• **Extrait**:
^^^^^^^^
# wifi/neufbox



## kertewenn (18 Juin 2013)

Bonjour,
je possède depuis peu de temps une neufbox de sfr. c'est la NB4-SER-r2.
je n'arrive pas à connecté mon iPad en mode wifi !
Comment avez-vous procédé ?
merci


----------



## Oizo (19 Juin 2013)

Bonjour,
Est-ce que tu as d'autres équipements de connectés en wifi à la box ?


----------



## Larme (19 Juin 2013)

Message d'erreur ? Tu as rentré le bon mot de passe ? Filtrage par M.A.C. adresses ?


----------



## kertewenn (19 Juin 2013)

Bonsoir,
je n'ai pas d'autres équipements connectés.
filtrage Mac activé.
Sur le site de configuration de sfr :
je suis bloqué avec le WPS : 
état du service : délai d'attente dépassé
activation WPS : activé

rubrique filtrage MAC :
l'adresse Mac reste vide. j'ai déjà rempli les cases mais les chiffres disparaissent.


----------



## Oizo (19 Juin 2013)

Ce n'est pas normal que le filtrage MAC ne soit pas pris en compte, tu as essayé une restauration des paramètres par défaut de la neufbox ? Onglet maintenance puis système.


----------



## kertewenn (19 Juin 2013)

Bonsoir ozio,
rien de neuf ! avec ta méthode.

---------- Nouveau message ajouté à 20h26 ---------- Le message précédent a été envoyé à 20h24 ----------

appairage : échec.
des idées ?


----------



## Oizo (19 Juin 2013)

Et si tu désactives ce WPS ? C'est assez récent sur la Neufbox, il y a quelques mois cette possibilité de protection n'y était pas.


----------



## kertewenn (19 Juin 2013)

rien de nouveau.
"poste connecté : aucun"
"activation borne wifi : activée"
^^^^^^^^
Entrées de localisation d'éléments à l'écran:
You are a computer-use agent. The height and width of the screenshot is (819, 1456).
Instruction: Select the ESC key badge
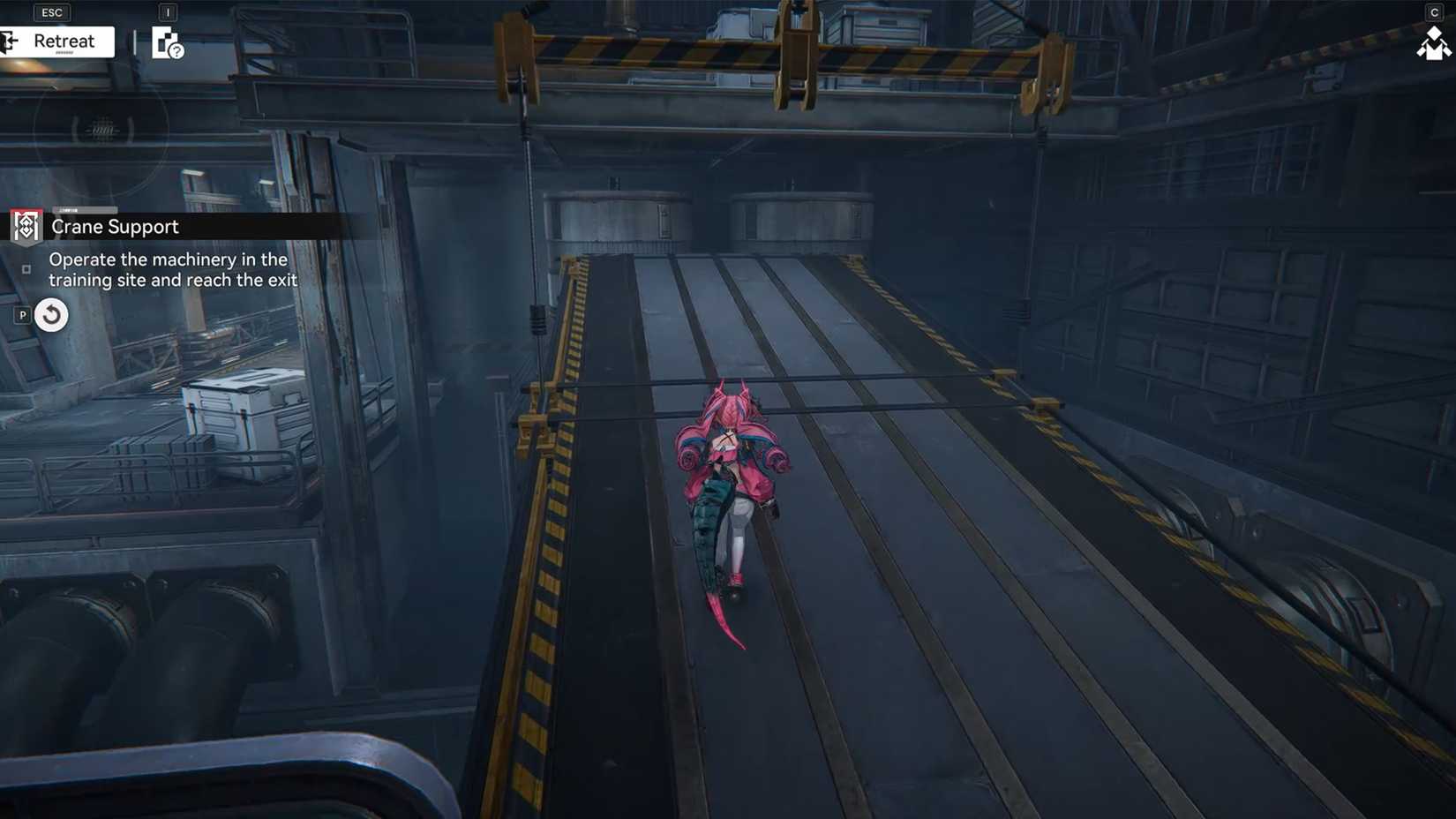click(x=50, y=12)
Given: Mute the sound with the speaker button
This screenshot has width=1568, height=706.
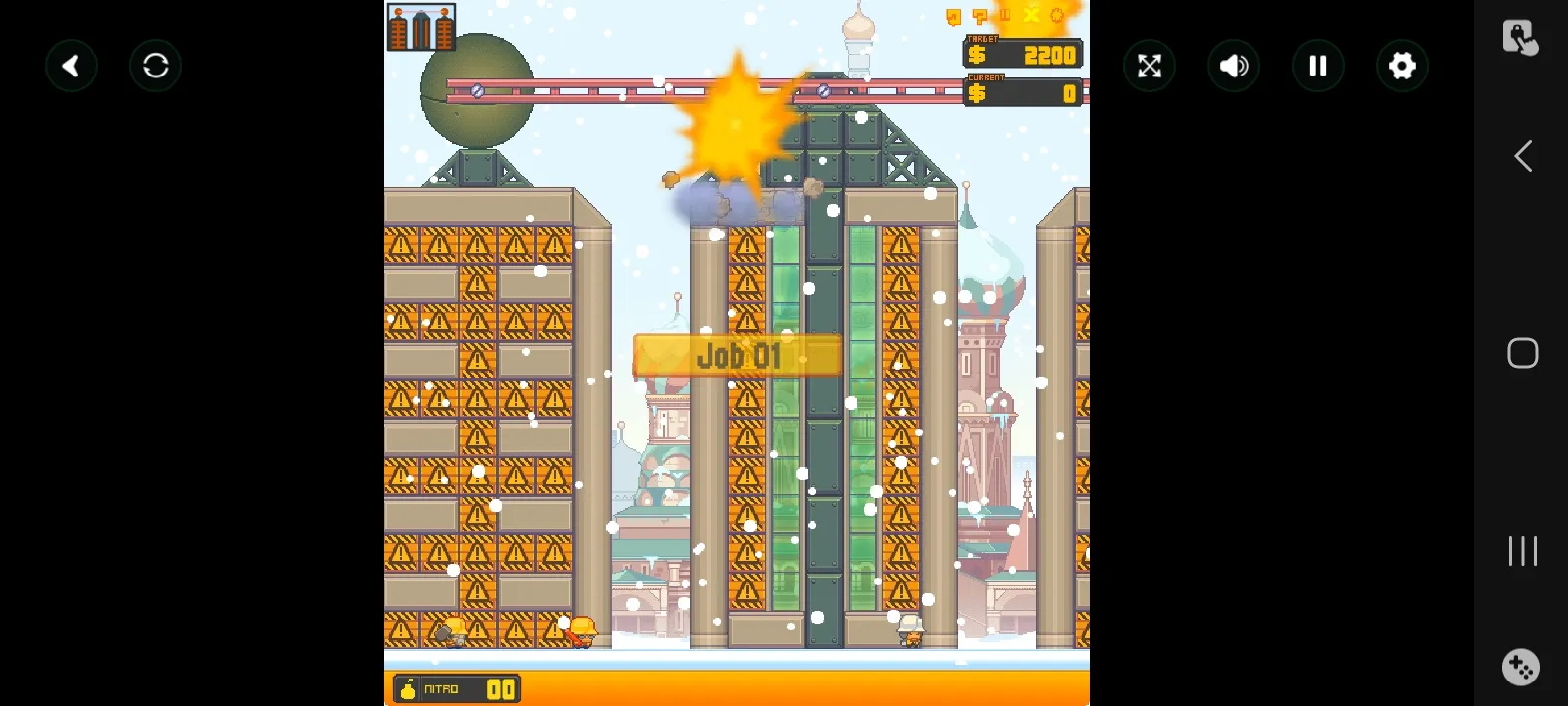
^^^^^^^^
• **Consignes de travail**:
1. Peux-tu reprendre le passage de l'extrait sur la neufbox allant de « ---------- Nouveau message » jusqu'à « n'y était pas. », en renommant « WPS » en « Wi-Fi Protected Setup » ?
2. Peux-tu redonner à l'identique toutes les lignes des entrées de localisation d'éléments à l'écran, sans les images ?

• **Réponses attendues**:
1.
---------- Nouveau message ajouté à 20h26 ---------- Le message précédent a été envoyé à 20h24 ----------

appairage : échec.
des idées ?


----------



## Oizo (19 Juin 2013)

Et si tu désactives ce Wi-Fi Protected Setup ? C'est assez récent sur la Neufbox, il y a quelques mois cette possibilité de protection n'y était pas.

2.
You are a computer-use agent. The height and width of the screenshot is (819, 1456).
Instruction: Select the ESC key badge
click(x=50, y=12)
Given: Mute the sound with the speaker button
This screenshot has width=1568, height=706.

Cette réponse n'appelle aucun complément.